Portugal was never at the forefront of democratic movements in Europe. And for a long time, Portugal could not be democratic because it could not separate the state from religion. Reformation and the separation of the state from religion were late to come to Portugal. It became a Republic in 1910, but soon lapsed into a dictatorship in 1928, largely of Salazar. Portugal became a parliamentary Republic only in 1976 and later joined the European Union in 1986.
Considerable literature on democratic governance focuses on the electoral process and the institutions of democracy, especially an elected legislature, an accountable executive and independent judiciary. The essence of democracy, however, lies in the Freedom of the citizen. Hence the emphasis on Fundamental Rights in the Indian Constitution adopted on 26 January 1950. And the Indian Constitution begins with ‘We the People of India’, clearly indicating the ultimate sovereignty of the people – a founding statement which has not yet been imbibed by the institutions of governance of the country, neither of Goa.
In substance, however, democracy needs not just institutions of governance but a far greater and deeper respect for ‘diversity’ of opinion, thought, culture and religion which in essence is ‘freedom’. This was foreign both to the European and, of course, to the Portuguese culture. As Robert Pinkney points out, the Portuguese and Spanish colonizers ‘had articulated a clear racialist ideology with a strong belief in European and Christian superiority’.
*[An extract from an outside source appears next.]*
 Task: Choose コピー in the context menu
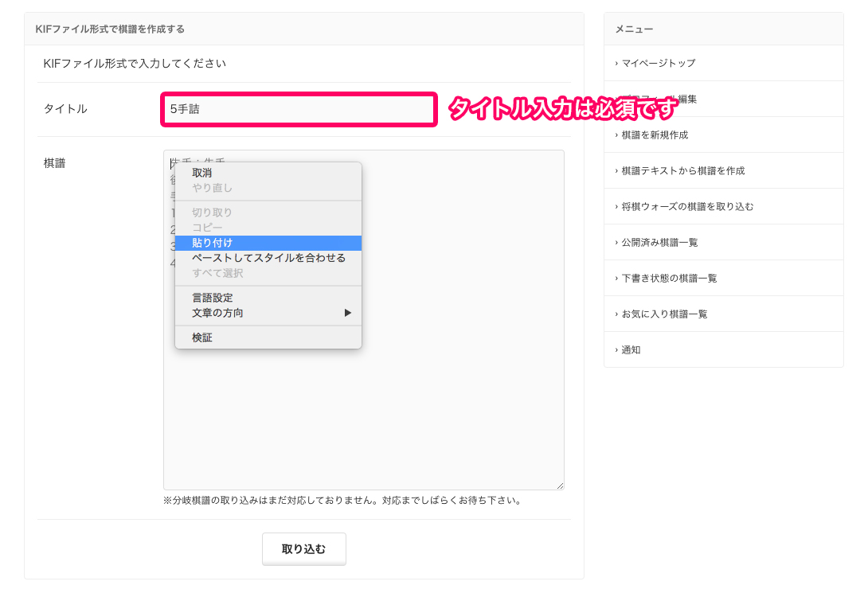pyautogui.click(x=207, y=228)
4 Europe took more than a thousand years to separate religion from the state with the advent of Reformation, a process which the other great Judaic religion viz. Islam has not yet been able to do. The religious ‘overhang’ of both Christianity and Islam in countries dominated by both religions with its tight regime governed by the ‘Holy Book’ make full freedom to the individual a constant contest, even struggle.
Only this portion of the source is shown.